The site of a former dairy farm, Tryon Farm is located about an hour from Chicago near Michigan City, Indiana. It consists of rolling meadow, dunes, a pond, a grove and woods. Three-quarters of the 170-acre landscape will always be preserved as rolling pasture, meadows, woods and ponds, according to its founders. The variety of homes range in size from 400 to 3,500 square feet, each settlement taking advantage of the landscape in its unique design. The homes range from $188,800 to $478,800.
I jumped at the chance to see Tryon Farm in person after reading so many good things about it and having a recent conversation with Ed and Eve. We volunteered to help plant several trees being planned as a wind break. While we've gardened as a family, planted a shrub and several flowers and vegetable seeds (with some limited success on the vegetables due to our deeply shaded yard) we've never planted a young tree before.

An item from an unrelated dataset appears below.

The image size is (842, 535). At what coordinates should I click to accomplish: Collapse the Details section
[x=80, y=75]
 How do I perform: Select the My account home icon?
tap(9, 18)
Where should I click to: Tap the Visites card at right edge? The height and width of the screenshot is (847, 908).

After lunch in the barn, we took the tractor ride to the flower filled field to plant dogwood trees and conifers. The kids were amazed at how different the soil looked and felt compared to our own backyard. The children met two very friendly resident dogs, the first of which was a little black pug named Miles, who sat patiently, observing the volunteers as they worked.
After much digging and planting, (dozens of trees were planted successfully by the group) we walked the grounds and stopped to check out the playground, community garden (which all residents may access) and the wooded path, where we met a second dog, Bailey, a friendly large poodle out for a walk with his owner. The open space must have felt like paradise to him. He was carefree and running around without his leash and bounded up to us hoping we'd throw his tennis ball for him.
We left for home knowing the trees would be much larger in a few short years and hoping to return soon to see their progress and remember our hand in helping them along.